**** Data section

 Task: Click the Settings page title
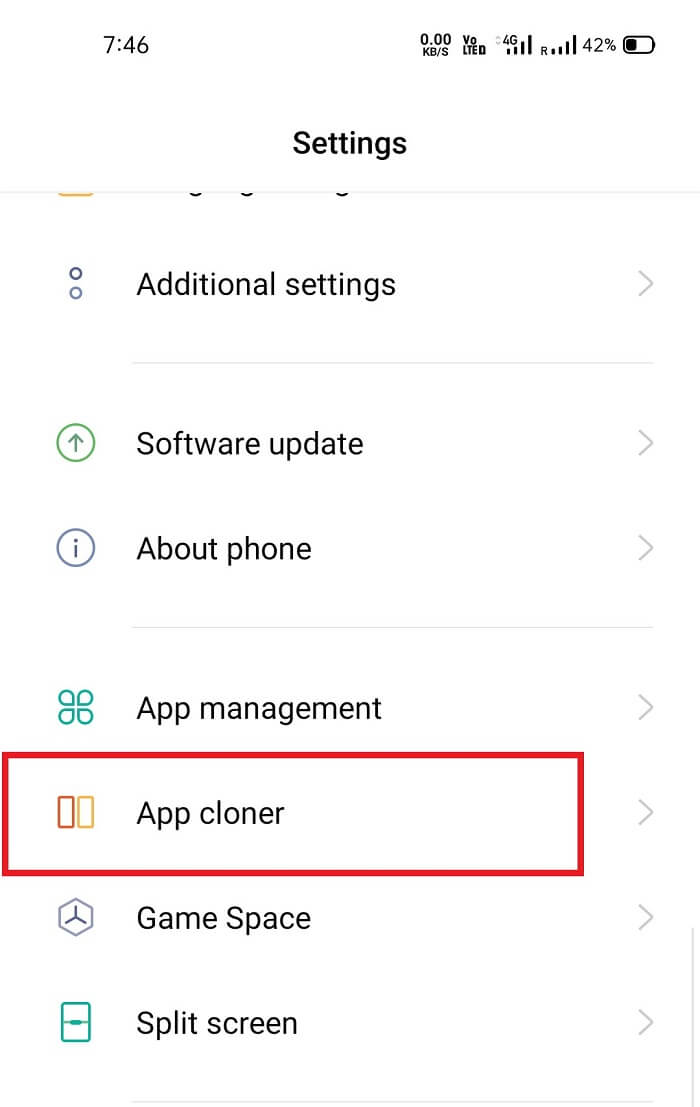(350, 143)
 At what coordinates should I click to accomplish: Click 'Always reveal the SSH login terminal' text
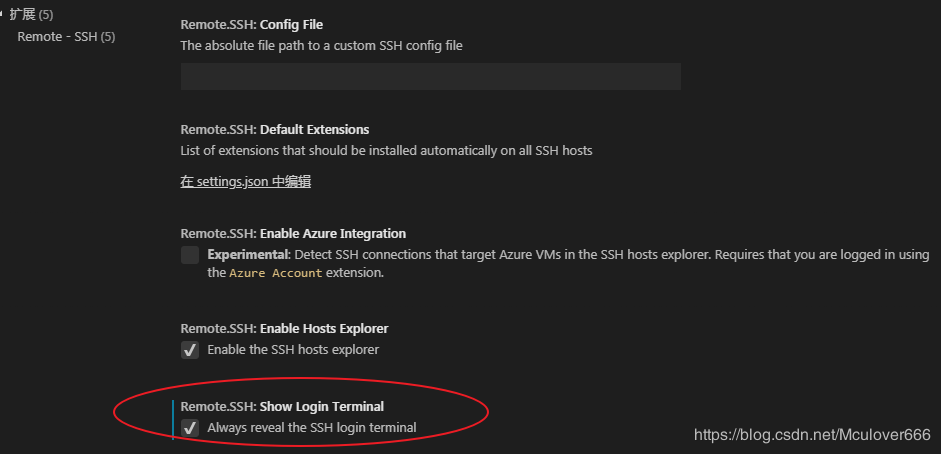(x=311, y=428)
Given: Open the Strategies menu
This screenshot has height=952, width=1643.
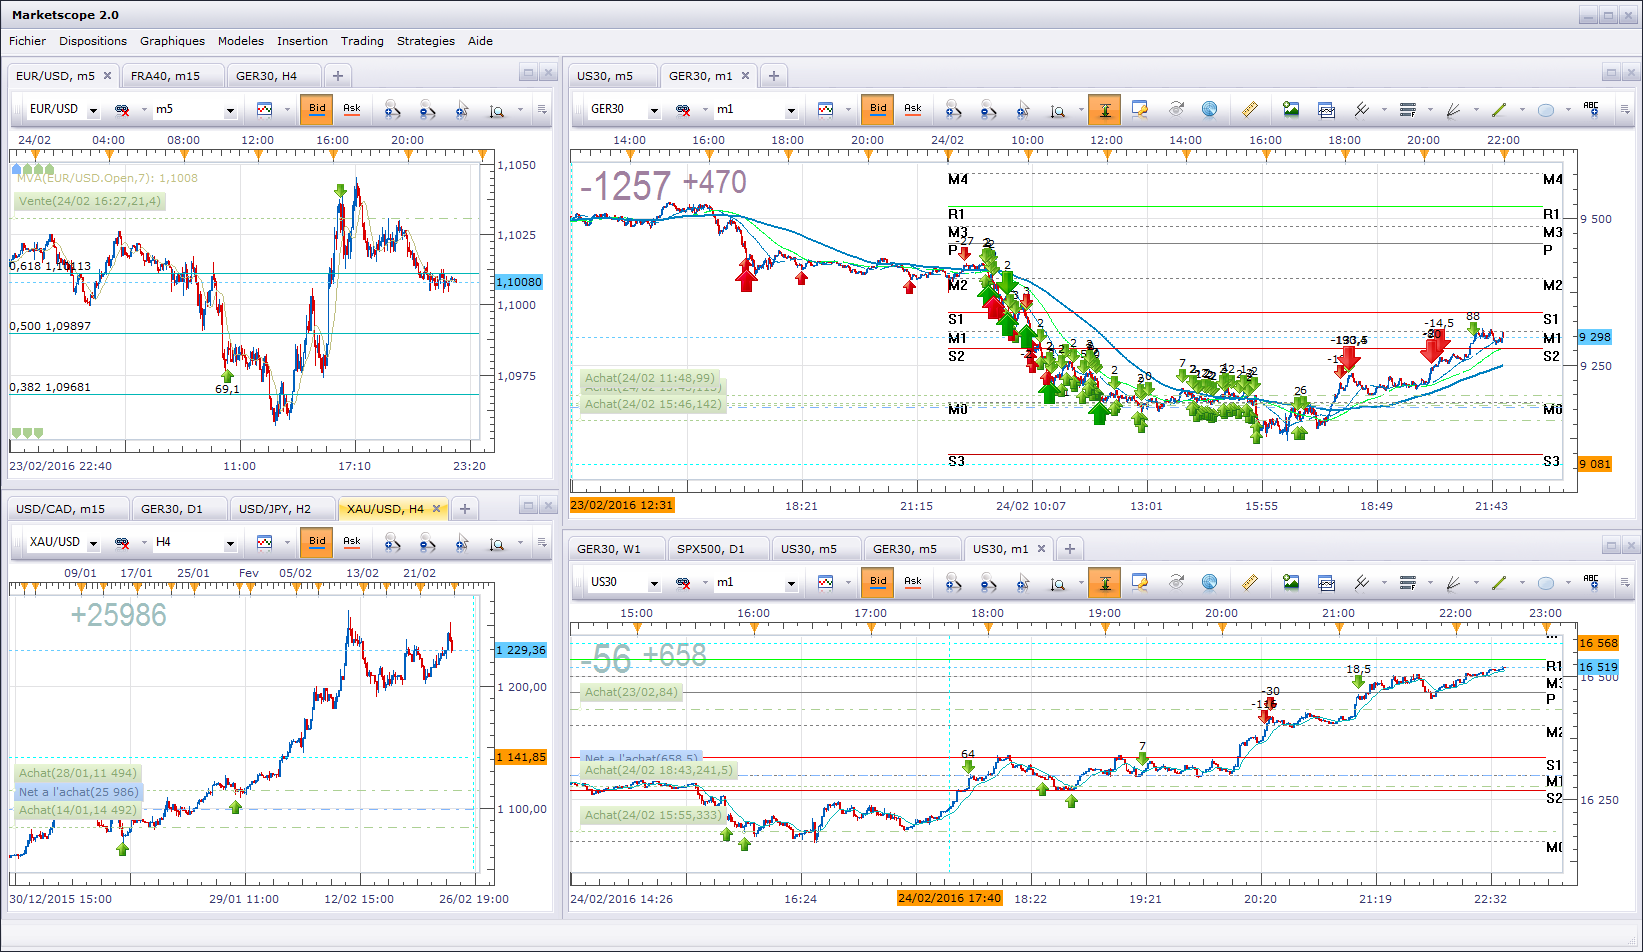Looking at the screenshot, I should pyautogui.click(x=425, y=41).
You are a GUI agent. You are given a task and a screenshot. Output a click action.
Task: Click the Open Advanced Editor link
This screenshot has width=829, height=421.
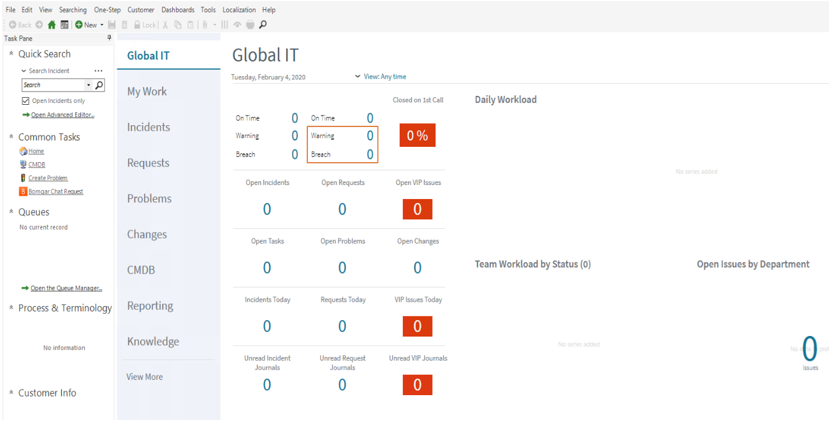[62, 115]
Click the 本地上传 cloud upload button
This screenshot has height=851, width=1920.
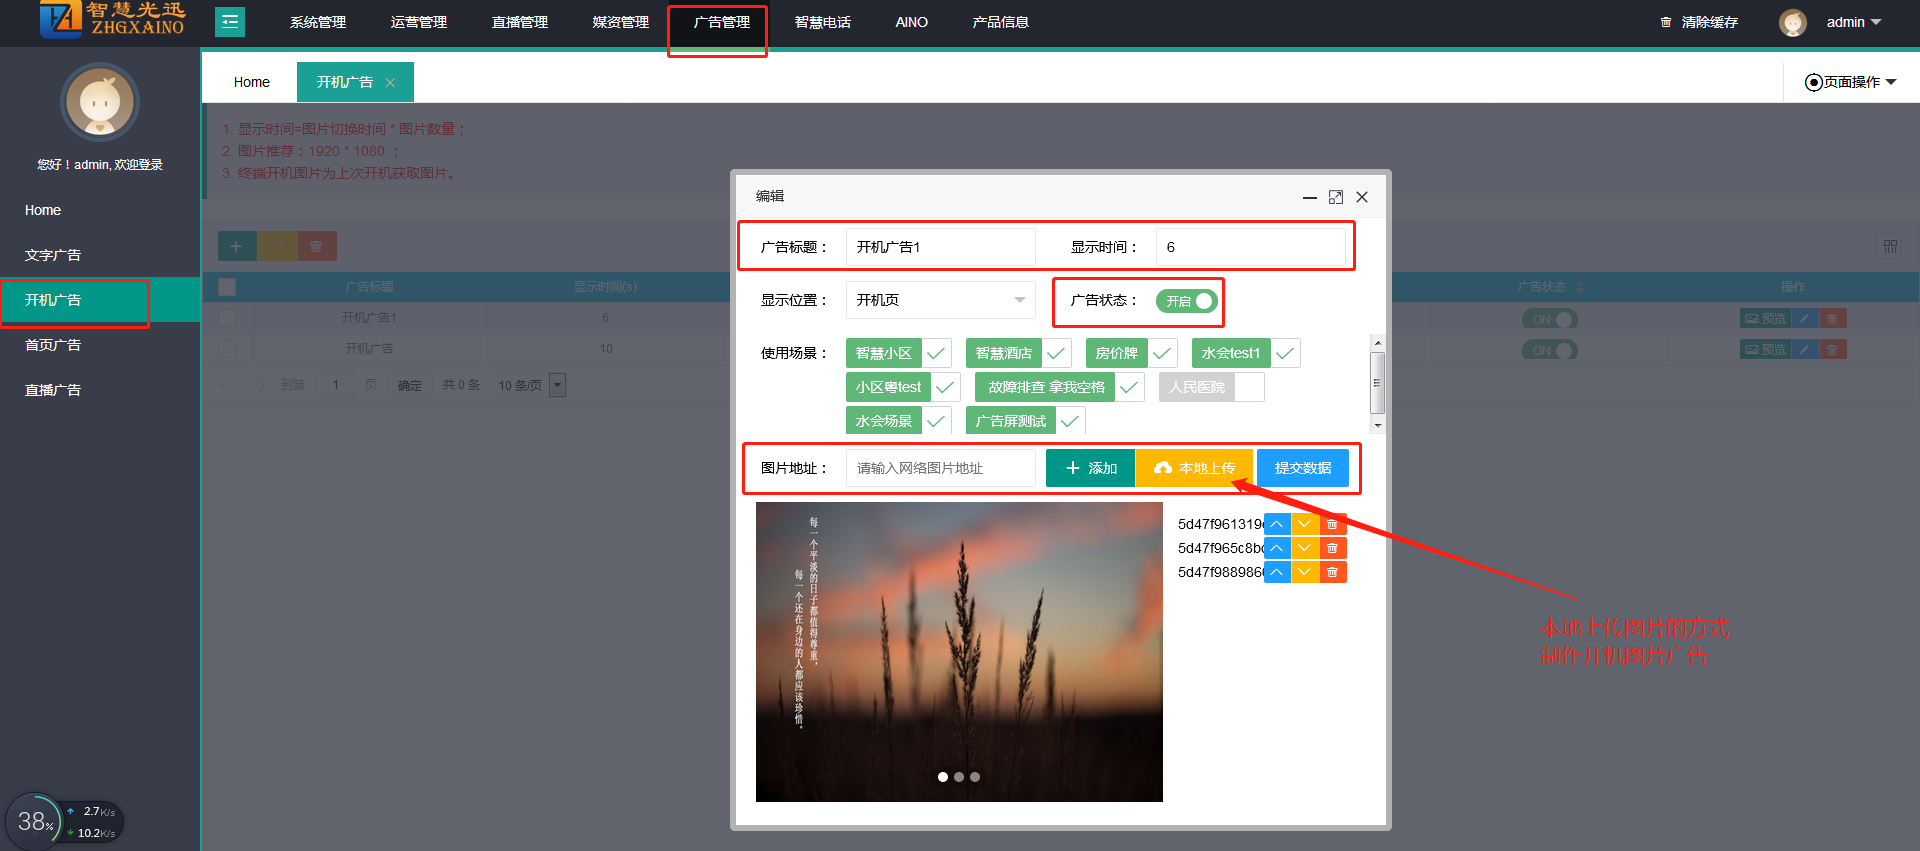[1194, 468]
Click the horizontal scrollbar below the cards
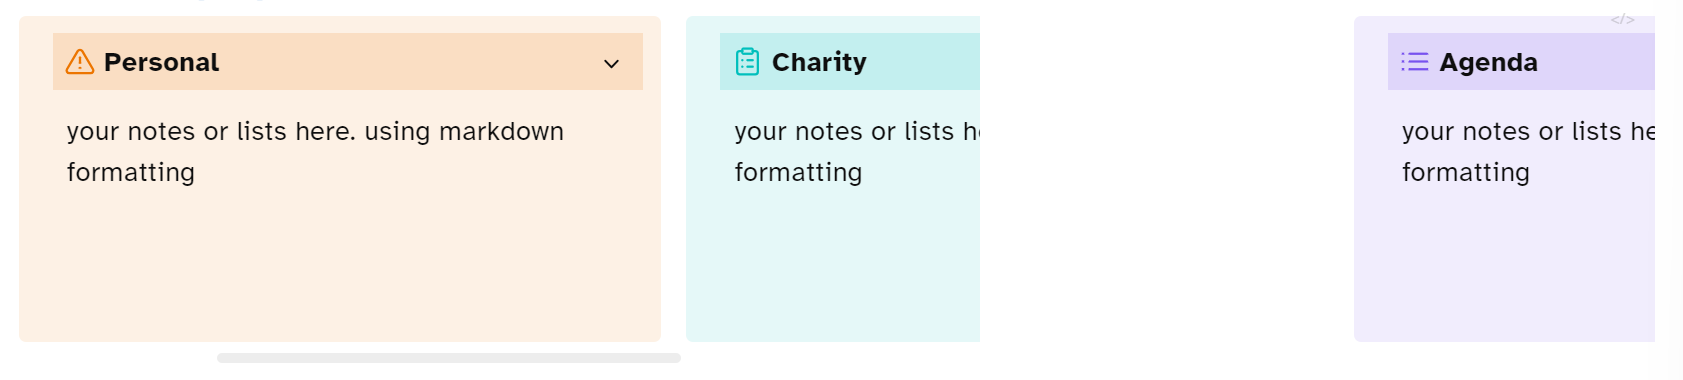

********

Your goal ▸ What is needed is a word-for-word copy of the lines from the start of the data to the line with "Given: Open the Strategies menu", inclusive, with no pictures in it.

Final answer ▸
 Task: Click the Settings page title
(350, 143)
 At what coordinates should I click to accomplish: Click 'Always reveal the SSH login terminal' text
(x=311, y=428)
Given: Open the Strategies menu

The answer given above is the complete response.